Confissões - Livro V 14
Livro V: a decepção com Fausto, a viagem a Roma e a Milão e o encontro com Ambrósio
Pois, embora eu não me empenhasse em aprender o que ele dizia, mas somente em ouvir como o dizia (porque essa vazia preocupação era o que me restava, já que desesperava de que houvesse um caminho aberto ao homem para chegar até Vós), vinham ao meu ânimo, juntamente com as palavras que eu amava, também as coisas que eu menosprezava, pois não podia separar umas das outras. E enquanto abria o coração para acolher quão eloquentemente ele falava, entrava juntamente quão verdadeiramente ele falava, ainda que gradualmente. Pois primeiro essas mesmas coisas começaram a parecer-me que podiam ser defendidas, e a fé católica, em favor da qual eu julgava nada se poder dizer contra os maniqueus que a atacavam, já a tinha por afirmável sem impudência, sobretudo depois de ouvir resolvido um e outro, e muitas vezes, enigma das Escrituras antigas, onde, quando eu as tomava ao pé da letra, era morto. Expostos, pois, espiritualmente muitos lugares daqueles livros, já eu reprovava o meu desespero, ao menos aquele pelo qual cria que de modo algum se podia resistir aos que detestavam e escarneciam da Lei e dos Profetas. No entanto, nem por isso julgava ainda que se devesse seguir o caminho católico, pelo fato de também ele poder ter seus doutos defensores, que com abundância e não sem razão refutavam as objeções; nem por isso já se devia condenar aquilo que eu sustentava, pelo fato de se igualarem as partes da defesa. Assim, com efeito, a fé católica não me parecia vencida, mas tampouco ainda aparecia vencedora.
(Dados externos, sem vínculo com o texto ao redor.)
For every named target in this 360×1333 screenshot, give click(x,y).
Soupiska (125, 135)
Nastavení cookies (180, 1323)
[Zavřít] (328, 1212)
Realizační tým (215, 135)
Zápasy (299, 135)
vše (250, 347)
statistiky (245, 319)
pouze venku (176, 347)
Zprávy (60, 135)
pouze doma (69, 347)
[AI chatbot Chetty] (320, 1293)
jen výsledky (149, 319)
Então, de fato, apliquei fortemente o ânimo para ver se de algum modo poderia, por meio de alguma prova segura, convencer os maniqueus de falsidade. E se eu pudesse conceber uma substância espiritual, no mesmo instante todas aquelas maquinações se desfariam e seriam lançadas para fora do meu ânimo: mas não podia. Contudo, quanto ao próprio corpo deste mundo e a toda a natureza que os sentidos da carne alcançam, considerando e comparando cada vez mais, julgava que muitos filósofos haviam sentido coisas muito mais prováveis. E assim, à maneira dos acadêmicos, como são tidos, duvidando de tudo e flutuando entre todas as coisas, decidi que os maniqueus deviam ser abandonados, julgando que, naquele mesmo tempo da minha dúvida, não devia permanecer naquela seita, a qual já antepunha alguns filósofos. A esses filósofos, todavia, por estarem sem o nome salutar de Cristo, eu de todo me recusava a confiar a cura da enfermidade da minha alma. Resolvi, pois, ser catecúmeno na Igreja católica, que me fora recomendada por meus pais, até que algo de certo me brilhasse, pelo qual dirigisse o meu curso.